**Dataset extract**
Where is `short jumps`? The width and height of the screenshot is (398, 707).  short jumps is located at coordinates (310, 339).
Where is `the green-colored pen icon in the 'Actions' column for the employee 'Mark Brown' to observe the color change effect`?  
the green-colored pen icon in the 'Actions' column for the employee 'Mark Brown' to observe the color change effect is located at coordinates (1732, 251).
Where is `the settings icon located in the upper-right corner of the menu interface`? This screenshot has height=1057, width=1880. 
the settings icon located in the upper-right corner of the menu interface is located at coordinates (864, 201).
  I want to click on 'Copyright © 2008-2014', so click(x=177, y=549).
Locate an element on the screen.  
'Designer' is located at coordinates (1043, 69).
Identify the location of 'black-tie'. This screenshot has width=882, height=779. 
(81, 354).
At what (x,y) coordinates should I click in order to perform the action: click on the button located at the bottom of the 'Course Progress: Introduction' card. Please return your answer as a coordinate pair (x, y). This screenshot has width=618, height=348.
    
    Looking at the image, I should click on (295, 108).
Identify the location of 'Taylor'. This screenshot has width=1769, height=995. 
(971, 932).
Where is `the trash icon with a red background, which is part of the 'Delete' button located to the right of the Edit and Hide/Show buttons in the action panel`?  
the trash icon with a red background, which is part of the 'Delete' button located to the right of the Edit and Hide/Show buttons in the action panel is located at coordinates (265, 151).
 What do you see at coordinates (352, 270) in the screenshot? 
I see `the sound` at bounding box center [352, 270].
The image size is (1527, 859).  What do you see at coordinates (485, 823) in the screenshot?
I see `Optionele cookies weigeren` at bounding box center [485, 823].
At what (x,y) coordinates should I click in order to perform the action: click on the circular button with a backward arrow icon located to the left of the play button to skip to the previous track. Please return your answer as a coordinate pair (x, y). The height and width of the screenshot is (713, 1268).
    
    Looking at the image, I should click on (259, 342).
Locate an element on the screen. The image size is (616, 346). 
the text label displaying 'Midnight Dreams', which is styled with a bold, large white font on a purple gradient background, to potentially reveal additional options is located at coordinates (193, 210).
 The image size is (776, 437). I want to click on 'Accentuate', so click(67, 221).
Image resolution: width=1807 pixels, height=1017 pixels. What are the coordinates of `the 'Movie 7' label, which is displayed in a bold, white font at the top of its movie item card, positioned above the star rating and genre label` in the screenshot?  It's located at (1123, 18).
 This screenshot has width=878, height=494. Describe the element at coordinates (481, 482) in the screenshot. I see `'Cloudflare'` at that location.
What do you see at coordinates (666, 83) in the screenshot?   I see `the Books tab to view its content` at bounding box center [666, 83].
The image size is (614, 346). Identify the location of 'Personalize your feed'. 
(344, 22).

**Brief**
Rewrite all of the lines above, changing every "Identify the location of" to "Find the position of" and leaving everything else unchanged.

**Exercise solution**
Where is `short jumps`? The width and height of the screenshot is (398, 707).  short jumps is located at coordinates (310, 339).
Where is `the green-colored pen icon in the 'Actions' column for the employee 'Mark Brown' to observe the color change effect`?  
the green-colored pen icon in the 'Actions' column for the employee 'Mark Brown' to observe the color change effect is located at coordinates (1732, 251).
Where is `the settings icon located in the upper-right corner of the menu interface`? This screenshot has height=1057, width=1880. 
the settings icon located in the upper-right corner of the menu interface is located at coordinates (864, 201).
  I want to click on 'Copyright © 2008-2014', so click(x=177, y=549).
Locate an element on the screen.  
'Designer' is located at coordinates (1043, 69).
Find the position of 'black-tie'. This screenshot has width=882, height=779. 
(81, 354).
At what (x,y) coordinates should I click in order to perform the action: click on the button located at the bottom of the 'Course Progress: Introduction' card. Please return your answer as a coordinate pair (x, y). This screenshot has width=618, height=348.
    
    Looking at the image, I should click on (295, 108).
Find the position of 'Taylor'. This screenshot has width=1769, height=995. 
(971, 932).
Where is `the trash icon with a red background, which is part of the 'Delete' button located to the right of the Edit and Hide/Show buttons in the action panel`?  
the trash icon with a red background, which is part of the 'Delete' button located to the right of the Edit and Hide/Show buttons in the action panel is located at coordinates (265, 151).
 What do you see at coordinates (352, 270) in the screenshot? 
I see `the sound` at bounding box center [352, 270].
The image size is (1527, 859).  What do you see at coordinates (485, 823) in the screenshot?
I see `Optionele cookies weigeren` at bounding box center [485, 823].
At what (x,y) coordinates should I click in order to perform the action: click on the circular button with a backward arrow icon located to the left of the play button to skip to the previous track. Please return your answer as a coordinate pair (x, y). The height and width of the screenshot is (713, 1268).
    
    Looking at the image, I should click on (259, 342).
Locate an element on the screen. The image size is (616, 346). 
the text label displaying 'Midnight Dreams', which is styled with a bold, large white font on a purple gradient background, to potentially reveal additional options is located at coordinates (193, 210).
 The image size is (776, 437). I want to click on 'Accentuate', so click(67, 221).
Image resolution: width=1807 pixels, height=1017 pixels. What are the coordinates of `the 'Movie 7' label, which is displayed in a bold, white font at the top of its movie item card, positioned above the star rating and genre label` in the screenshot?  It's located at (1123, 18).
 This screenshot has width=878, height=494. Describe the element at coordinates (481, 482) in the screenshot. I see `'Cloudflare'` at that location.
What do you see at coordinates (666, 83) in the screenshot?   I see `the Books tab to view its content` at bounding box center [666, 83].
The image size is (614, 346). Find the position of 'Personalize your feed'. 
(344, 22).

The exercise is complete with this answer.